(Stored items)
#####

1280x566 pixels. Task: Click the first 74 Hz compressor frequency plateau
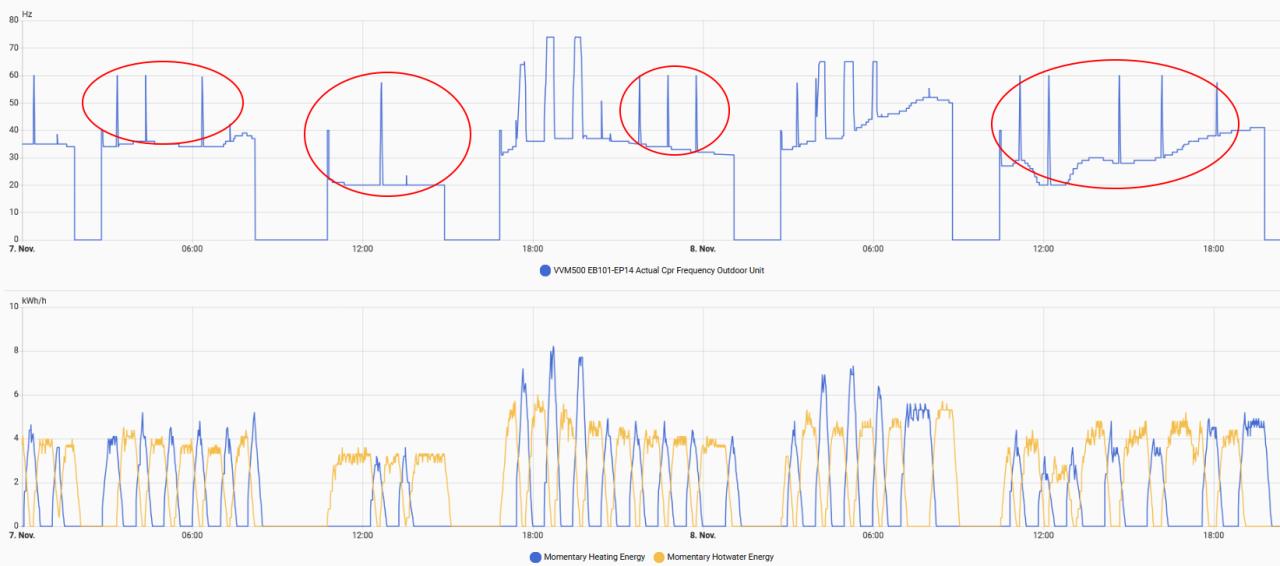click(x=549, y=38)
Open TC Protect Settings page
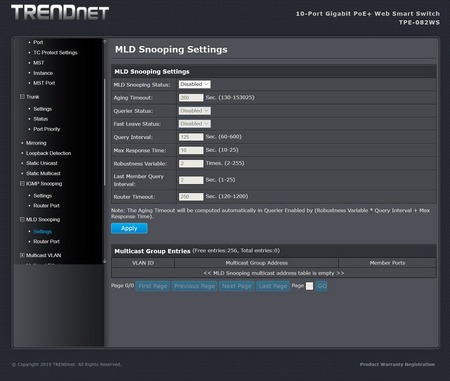The width and height of the screenshot is (450, 381). (x=55, y=53)
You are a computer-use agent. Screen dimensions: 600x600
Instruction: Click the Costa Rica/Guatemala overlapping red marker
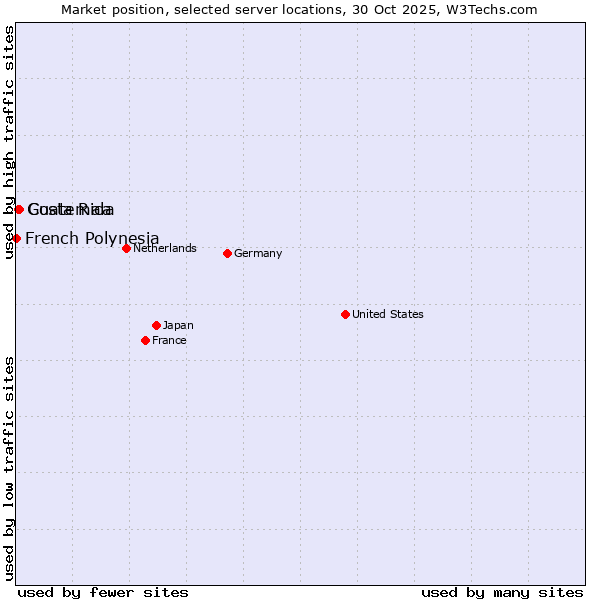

#####

» **TASK REQUIREMENTS**: Copy exactly, leaving out pictures, the lines from the line containing "Open TC Protect Settings page" through the last line of the records.

» **PROBLEM SOLUTION**:
Open TC Protect Settings page
The width and height of the screenshot is (450, 381). (x=55, y=53)
You are a computer-use agent. Screen dimensions: 600x600
Instruction: Click the Costa Rica/Guatemala overlapping red marker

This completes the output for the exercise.